Tirzepatide is a once‑weekly injection that hits both GLP‑1 and GIP receptors, giving stronger blood‑sugar drops and more weight loss than semaglutide or insulin in dose‑dependent studies (5, 10, 15 mg). Side effects are mainly stomach‑related early on, so a slow 4‑week titration is advised. In Belgium it’s reimbursed for people with BMI ≥ 30 and HbA1c > 7.5% on metformin, matching GLP‑1 rules but a bit stricter than EU label.

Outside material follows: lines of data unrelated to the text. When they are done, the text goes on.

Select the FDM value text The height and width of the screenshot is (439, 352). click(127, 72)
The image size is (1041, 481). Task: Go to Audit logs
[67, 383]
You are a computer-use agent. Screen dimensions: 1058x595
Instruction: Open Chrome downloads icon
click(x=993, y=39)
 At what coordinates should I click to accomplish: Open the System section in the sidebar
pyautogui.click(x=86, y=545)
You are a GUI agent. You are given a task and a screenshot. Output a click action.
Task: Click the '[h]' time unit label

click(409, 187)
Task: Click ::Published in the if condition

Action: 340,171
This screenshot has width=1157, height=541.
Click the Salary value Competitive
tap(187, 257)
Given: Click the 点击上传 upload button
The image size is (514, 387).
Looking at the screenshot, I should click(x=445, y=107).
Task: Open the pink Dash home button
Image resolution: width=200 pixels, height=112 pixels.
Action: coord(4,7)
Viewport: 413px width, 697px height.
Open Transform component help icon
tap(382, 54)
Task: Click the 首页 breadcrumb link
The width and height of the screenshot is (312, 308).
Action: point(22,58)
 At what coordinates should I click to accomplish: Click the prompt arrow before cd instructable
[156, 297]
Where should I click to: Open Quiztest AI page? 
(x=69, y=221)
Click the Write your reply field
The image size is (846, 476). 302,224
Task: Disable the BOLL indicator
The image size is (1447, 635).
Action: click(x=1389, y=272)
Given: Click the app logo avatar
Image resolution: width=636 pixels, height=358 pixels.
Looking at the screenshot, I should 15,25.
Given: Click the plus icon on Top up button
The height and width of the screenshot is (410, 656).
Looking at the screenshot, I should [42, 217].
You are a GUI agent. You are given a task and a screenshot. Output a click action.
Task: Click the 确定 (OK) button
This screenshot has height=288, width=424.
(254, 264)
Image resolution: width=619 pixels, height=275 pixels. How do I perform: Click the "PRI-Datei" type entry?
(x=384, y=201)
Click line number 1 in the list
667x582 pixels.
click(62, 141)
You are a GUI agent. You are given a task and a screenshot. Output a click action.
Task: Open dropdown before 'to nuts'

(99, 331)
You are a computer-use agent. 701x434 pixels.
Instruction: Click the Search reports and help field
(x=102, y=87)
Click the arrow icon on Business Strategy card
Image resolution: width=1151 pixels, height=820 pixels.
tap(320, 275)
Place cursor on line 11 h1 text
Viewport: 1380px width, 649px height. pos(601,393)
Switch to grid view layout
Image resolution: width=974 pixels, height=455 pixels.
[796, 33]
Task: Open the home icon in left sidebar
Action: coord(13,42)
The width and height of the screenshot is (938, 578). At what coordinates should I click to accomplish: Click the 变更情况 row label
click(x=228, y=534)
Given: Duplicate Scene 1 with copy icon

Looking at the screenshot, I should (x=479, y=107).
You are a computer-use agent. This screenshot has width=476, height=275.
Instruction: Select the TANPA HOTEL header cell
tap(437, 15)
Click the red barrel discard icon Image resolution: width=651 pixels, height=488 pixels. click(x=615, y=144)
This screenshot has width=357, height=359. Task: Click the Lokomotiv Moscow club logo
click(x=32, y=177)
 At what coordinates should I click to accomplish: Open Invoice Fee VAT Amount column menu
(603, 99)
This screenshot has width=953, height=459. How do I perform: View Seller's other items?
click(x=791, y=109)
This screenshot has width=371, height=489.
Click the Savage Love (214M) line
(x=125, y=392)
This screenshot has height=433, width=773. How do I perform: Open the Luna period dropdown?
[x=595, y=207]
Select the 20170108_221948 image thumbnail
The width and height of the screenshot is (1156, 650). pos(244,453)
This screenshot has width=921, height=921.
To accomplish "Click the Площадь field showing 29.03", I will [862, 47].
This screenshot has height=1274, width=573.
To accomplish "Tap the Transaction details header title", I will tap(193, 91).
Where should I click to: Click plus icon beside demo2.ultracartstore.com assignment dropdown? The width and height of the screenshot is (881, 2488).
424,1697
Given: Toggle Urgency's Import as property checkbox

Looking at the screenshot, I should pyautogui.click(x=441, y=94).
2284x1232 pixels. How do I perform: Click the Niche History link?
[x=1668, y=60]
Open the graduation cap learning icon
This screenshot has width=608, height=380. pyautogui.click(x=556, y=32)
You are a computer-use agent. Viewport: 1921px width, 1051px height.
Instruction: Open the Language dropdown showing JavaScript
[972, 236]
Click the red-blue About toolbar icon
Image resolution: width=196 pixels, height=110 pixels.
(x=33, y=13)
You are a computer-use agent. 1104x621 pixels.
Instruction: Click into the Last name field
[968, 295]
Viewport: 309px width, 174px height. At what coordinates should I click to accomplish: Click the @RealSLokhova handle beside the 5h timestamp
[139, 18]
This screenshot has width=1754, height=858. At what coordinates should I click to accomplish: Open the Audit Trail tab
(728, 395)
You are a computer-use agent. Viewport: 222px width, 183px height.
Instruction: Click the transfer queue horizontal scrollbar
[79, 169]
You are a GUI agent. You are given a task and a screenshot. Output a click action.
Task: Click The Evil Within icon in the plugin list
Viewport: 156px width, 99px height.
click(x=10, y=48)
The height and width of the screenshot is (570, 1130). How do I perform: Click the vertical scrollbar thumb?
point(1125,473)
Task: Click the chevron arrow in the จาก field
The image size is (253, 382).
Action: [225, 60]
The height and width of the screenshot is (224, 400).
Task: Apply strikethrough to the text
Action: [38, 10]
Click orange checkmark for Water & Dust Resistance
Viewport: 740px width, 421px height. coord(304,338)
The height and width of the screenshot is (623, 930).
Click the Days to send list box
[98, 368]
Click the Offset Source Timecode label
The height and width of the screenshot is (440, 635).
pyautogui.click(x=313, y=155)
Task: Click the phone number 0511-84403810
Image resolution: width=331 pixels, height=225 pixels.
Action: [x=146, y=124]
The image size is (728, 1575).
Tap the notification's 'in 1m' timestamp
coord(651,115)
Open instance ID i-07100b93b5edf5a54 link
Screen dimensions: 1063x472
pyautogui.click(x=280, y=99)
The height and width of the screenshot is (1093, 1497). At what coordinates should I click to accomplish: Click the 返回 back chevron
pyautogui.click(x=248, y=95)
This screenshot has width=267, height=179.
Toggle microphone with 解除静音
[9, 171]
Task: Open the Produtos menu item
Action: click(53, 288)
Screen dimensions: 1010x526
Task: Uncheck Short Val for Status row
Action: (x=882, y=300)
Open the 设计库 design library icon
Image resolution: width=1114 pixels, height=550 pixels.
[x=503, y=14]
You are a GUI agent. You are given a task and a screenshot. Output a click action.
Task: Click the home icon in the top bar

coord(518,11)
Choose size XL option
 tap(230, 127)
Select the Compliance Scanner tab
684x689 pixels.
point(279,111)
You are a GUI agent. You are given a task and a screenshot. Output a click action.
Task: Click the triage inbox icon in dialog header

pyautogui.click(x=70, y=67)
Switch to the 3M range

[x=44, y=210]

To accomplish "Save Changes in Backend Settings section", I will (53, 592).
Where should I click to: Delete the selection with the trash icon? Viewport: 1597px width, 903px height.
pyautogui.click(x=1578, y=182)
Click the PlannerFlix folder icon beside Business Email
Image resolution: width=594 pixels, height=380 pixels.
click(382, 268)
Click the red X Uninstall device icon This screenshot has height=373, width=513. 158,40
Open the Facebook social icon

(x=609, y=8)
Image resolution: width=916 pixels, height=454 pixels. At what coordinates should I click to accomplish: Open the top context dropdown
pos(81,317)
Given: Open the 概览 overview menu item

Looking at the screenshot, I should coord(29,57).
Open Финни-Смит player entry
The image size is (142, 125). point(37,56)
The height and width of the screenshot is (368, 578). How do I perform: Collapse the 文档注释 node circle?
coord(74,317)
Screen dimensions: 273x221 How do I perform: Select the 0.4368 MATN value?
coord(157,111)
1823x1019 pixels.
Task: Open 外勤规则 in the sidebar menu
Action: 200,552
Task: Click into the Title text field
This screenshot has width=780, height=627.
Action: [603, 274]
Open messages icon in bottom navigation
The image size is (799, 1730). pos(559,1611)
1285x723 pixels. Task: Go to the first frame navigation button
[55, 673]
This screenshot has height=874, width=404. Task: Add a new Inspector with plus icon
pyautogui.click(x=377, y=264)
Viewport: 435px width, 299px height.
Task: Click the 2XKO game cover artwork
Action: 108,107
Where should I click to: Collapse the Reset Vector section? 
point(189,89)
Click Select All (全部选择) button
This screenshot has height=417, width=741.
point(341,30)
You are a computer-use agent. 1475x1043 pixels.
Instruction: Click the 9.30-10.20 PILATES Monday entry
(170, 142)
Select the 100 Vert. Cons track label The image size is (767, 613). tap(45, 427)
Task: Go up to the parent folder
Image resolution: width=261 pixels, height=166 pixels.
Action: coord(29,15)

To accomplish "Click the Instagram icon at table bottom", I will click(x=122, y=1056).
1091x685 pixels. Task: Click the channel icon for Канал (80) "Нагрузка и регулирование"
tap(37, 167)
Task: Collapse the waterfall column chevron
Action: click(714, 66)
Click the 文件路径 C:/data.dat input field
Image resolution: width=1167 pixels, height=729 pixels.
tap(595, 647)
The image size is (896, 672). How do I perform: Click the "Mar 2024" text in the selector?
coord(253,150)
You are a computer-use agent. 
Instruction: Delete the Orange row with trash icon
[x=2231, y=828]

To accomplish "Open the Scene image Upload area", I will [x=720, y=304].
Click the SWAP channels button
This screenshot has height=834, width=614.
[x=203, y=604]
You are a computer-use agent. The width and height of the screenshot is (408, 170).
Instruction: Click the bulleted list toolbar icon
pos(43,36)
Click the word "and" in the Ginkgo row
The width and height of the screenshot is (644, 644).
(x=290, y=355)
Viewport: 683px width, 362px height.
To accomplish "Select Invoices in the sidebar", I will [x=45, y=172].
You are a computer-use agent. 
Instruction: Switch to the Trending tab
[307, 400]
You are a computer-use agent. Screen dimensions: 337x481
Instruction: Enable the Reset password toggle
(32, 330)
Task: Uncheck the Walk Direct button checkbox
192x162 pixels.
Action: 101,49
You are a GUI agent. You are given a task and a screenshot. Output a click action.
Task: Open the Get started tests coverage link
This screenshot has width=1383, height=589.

Tirzepatide is a unimolecular dual agonist of both glucagon-like peptide-1 (GLP-1) and glucose-dependent insulinotropic polypeptide (GIP) receptors, recently commercialized and reimbursed in Belgium for the treatment of type 2 diabetes (T2D). Because of the complementarity of action of the two incretins, tirzepatide showed, in a dose-dependent manner (5, 10 and 15 mg as a once-weekly subcutaneous injection), a better efficacy (greater reduction in HbA1c and body weight) compared with placebo, semaglutide 1 mg, basal insulin and preprandial boluses of insulin lispro in six studies of the SURPASS programme. Tirzepatide tolerance is almost similar to that of pure GLP-1 receptor agonists, with digestive adverse events, most often during the first weeks after initiation, which justifies the recommendation of progressive titration every four weeks. Tirzepatide is now refunded under conditions in Belgium for the treatment of TD2 in patients with a body mass index ≥ 30 kg/m² and a HbA1c level > 7.5 % with antihyperglycaemic therapy including metformin. These reimbursement conditions are similar to those of pure GLP-1 receptor agonists but are more restrictive than the indications validated by the European Medicines Agency and the latest guidelines by international scientific societies.